◆ Exercise description
Continue the Writer's Profile assignment description, starting immediately after its final heading, "What is a Writer's Profile?"

First Due Date: Thursday 11/30 For this discussion board, you should attach a draft of your Writer’s Profile as a .doc, .docx, or PDF.
First Due Date: Thursday 11/30
For this discussion board, you should attach a draft of your Writer’s Profile as a .doc, .docx, or PDF. (Please do not use Pages.)
Importantly, please make sure that this is a polished draft of your Writer’s Profile. For it to be polished, at a minimum, it should:
Be organized into paragraphs, with each paragraph focusing on one idea
Include examples in each paragraph
Be free of grammatical errors
Organized in an order that makes sense to the reader.
Address the major topics required in the guiding questions.
What is this project?
You are now poised to complete ENC 1102 and thus to have succeeded in completing your first-year writing requirements. Congratulations! For your last ENC 1102 assignment, you will create a Writer’s Profile that showcases who you are as a writer and researcher.
What is a Writer’s Profile?

◆ Given data
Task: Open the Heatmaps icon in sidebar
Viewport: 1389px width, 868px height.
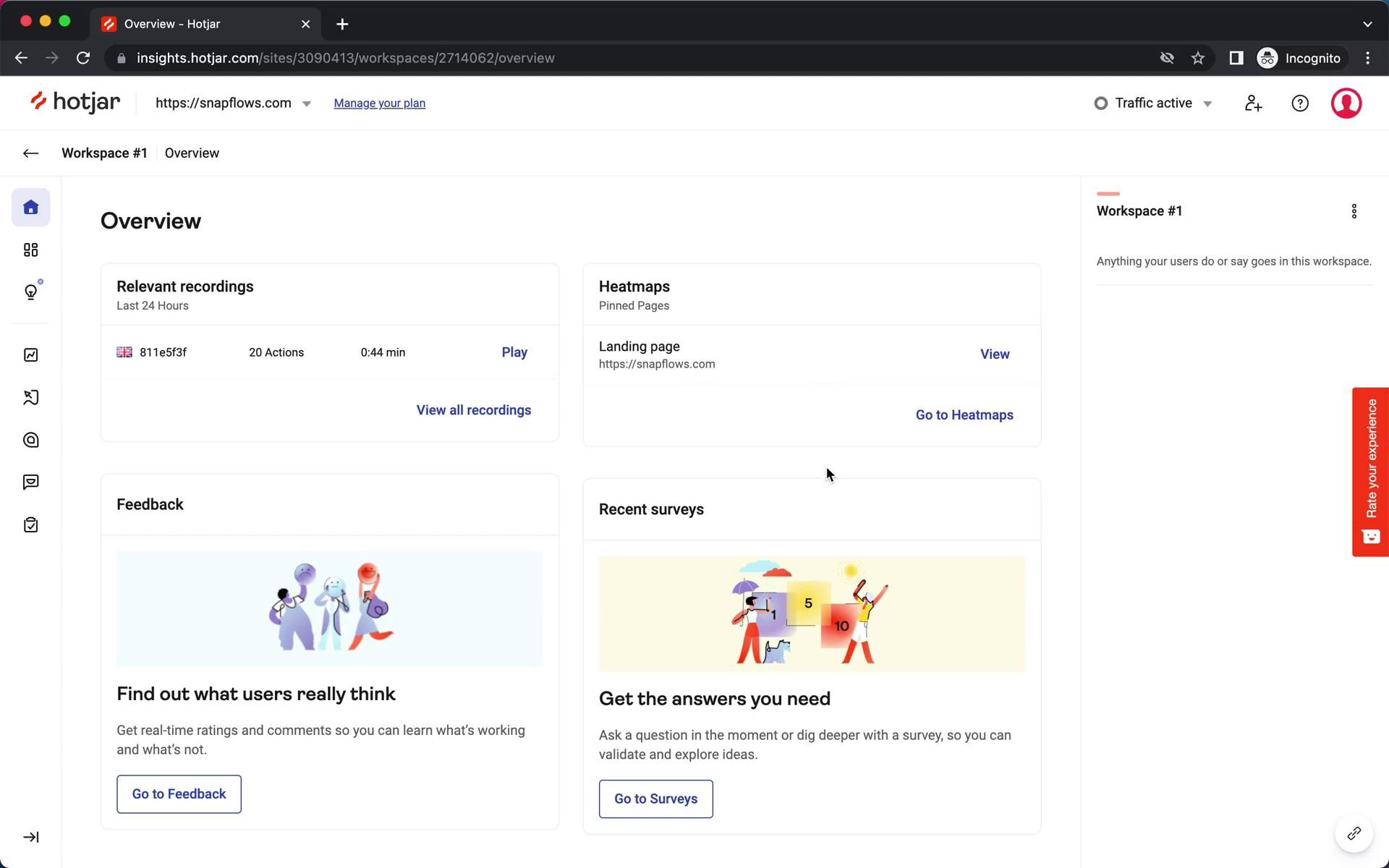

◆ Written answer
A Writer’s Profile is a professional genre. It requires thinking and writing skills that you have practiced throughout the first-year writing curriculum, including reflection and argumentation. This genre requires you to first reflect on your growth as a writer and then “package” this information in a persuasive way for your readers. This document can serve various purposes. For example, individuals applying to writing-intensive jobs or internships will often include a Writer’s Profile as part of their digital portfolio of work in order to introduce themselves and their writing to potential employers/internship sites. We can also see the Writer’s Profile as part of a larger academic portfolio where a student nearing graduation explores the ways in which writing has informed their academic career. In this context, the Writer’s Profile offers a space for the writer to reflect on their growth and learning as a writer and researcher. For example, see this Engineering student’s “Personal Overview”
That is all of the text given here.